The months before Super Bowl Sunday are typically filled with reports of how much it costs to buy a 30-second spot, which Kantar Media reports has increased by 75% during the past decade to reach $4.5 million last year. As we near game day, the focus turns to the brands that will use those spots to connect with the event’s 160 million live viewers worldwide. 

Then, as the week’s festivities begin to unfold, we get our first glimpses of the creative that corresponds in talent and execution with the superior performance expected of the NFL athletes that will be competing for a Super Bowl win. Take, for example, this week’s uproar about the GoDaddy puppy ad set to air during Super Bowl XLIX. While the content is controversial, the creative certainly struck a cord with viewers. The buzz resulted in potentially more exposure than GoDaddy could have enjoyed with a $4.5 million dollar spot. And, with only a few days until the Super Bowl, coverage of the spot eclipsed talk of the game in some markets.

Given the importance of the creative in these much coveted avails, advertisers and their agencies are beginning to focus on another performance component: the asset management solutions they rely on to deliver their creative. The growing importance of fast, reliable and robust asset delivery systems - especially on Super Bowl weekend - can be attributed to several media trends affecting ad management.

One of these trends is the role of cross-platform ad campaigns in reaching desired audiences.
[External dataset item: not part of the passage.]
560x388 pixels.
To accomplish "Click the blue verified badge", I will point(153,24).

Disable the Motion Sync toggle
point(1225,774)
When selling its platform to this year’s Super Bowl advertisers, Facebook cited a Nielsen analysis, which found that Microsoft extended its reach to the 18-49 demo from 35% to 57% during the 2014 Super Bowl by using Facebook in tandem with a four-day TV buy.  “Evidence shows that reaching people on multiple channels (ex: TV and mobile) results in valuable message duplication that reinforces campaign themes and creative,” the research concluded.**

Another trend is the need to place media across this variety of audience delivery platforms at both local and national levels. With New England and Seattle facing off in this year’s Super Bowl, advertisers are looking to take advantage of local media opportunities that will appeal to fans of the home team. In fact, one analysis cited by Medialife found that Seahawks playoff games surpassed 90 shares in key demos and may reach 100 shares in the market during certain quarter-hours.*** As a result, local TV spots for the Super Bowl are reportedly selling for more than $250,000 each, and media buyers are exploring additional opportunities on local TV, radio and online/mobile outlets delivering these higher-than-average audience shares.
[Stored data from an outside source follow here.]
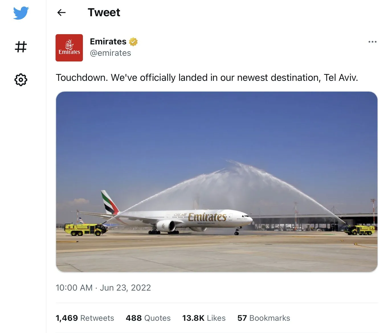
Task: Go back using the left arrow
Action: 62,13
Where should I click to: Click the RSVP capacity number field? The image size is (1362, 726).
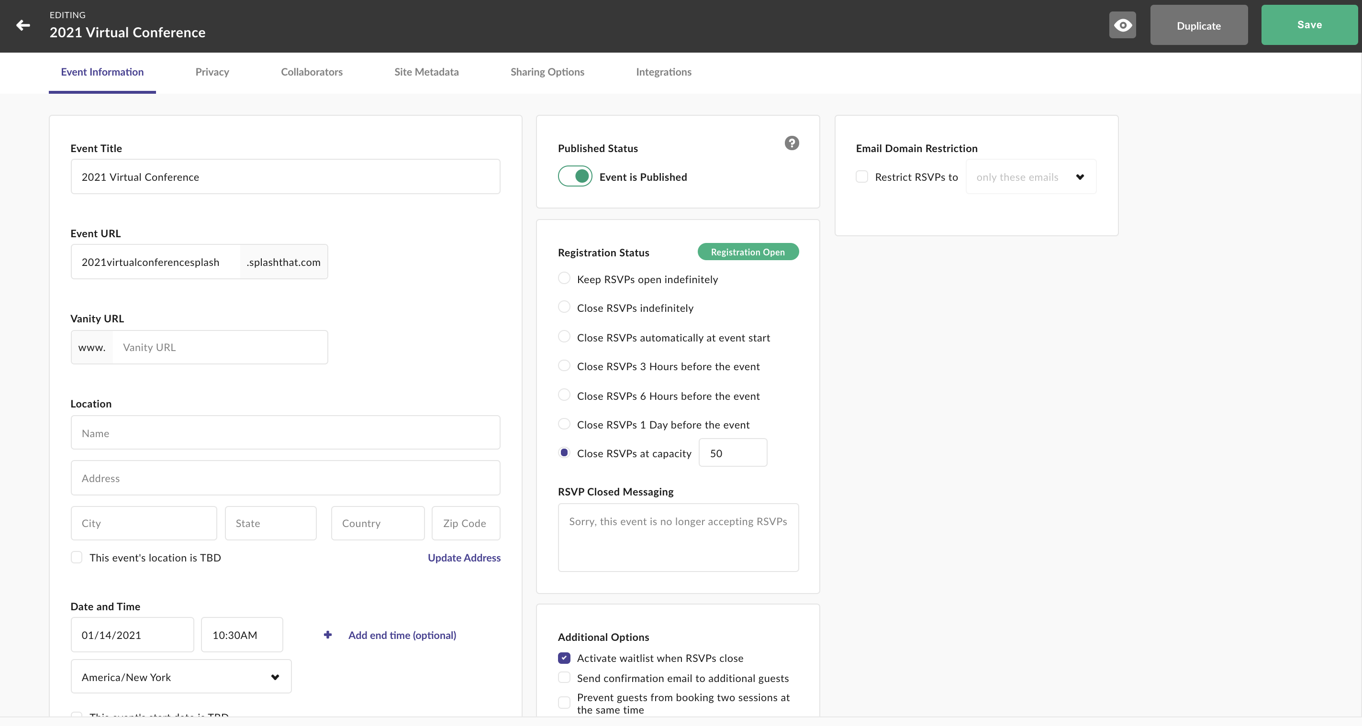tap(733, 453)
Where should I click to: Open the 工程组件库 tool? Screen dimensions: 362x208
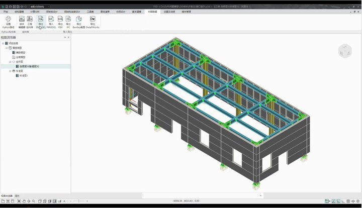point(30,21)
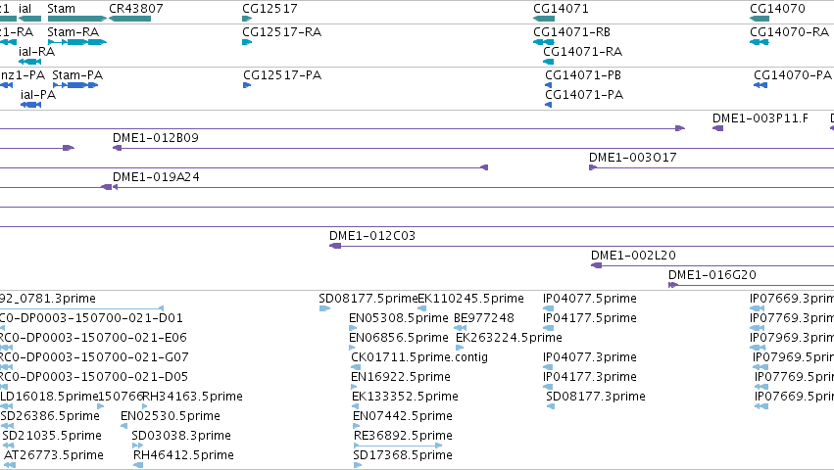
Task: Select the ial-RA transcript glyph
Action: pos(29,62)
Typically, it takes something like a Gatorade ad to remind us about the link between a function like hydration and athletic performance; or a controversy like “Deflategate” to get us thinking about the affect of a football’s air pressure on successfully throwing and catching it during inclement weather. But as these trends affecting the delivery of our advertising also remind us, mechanics that happen off the field can factor heavily into a successful game-day performance.

Happy Super Bowl XLIX!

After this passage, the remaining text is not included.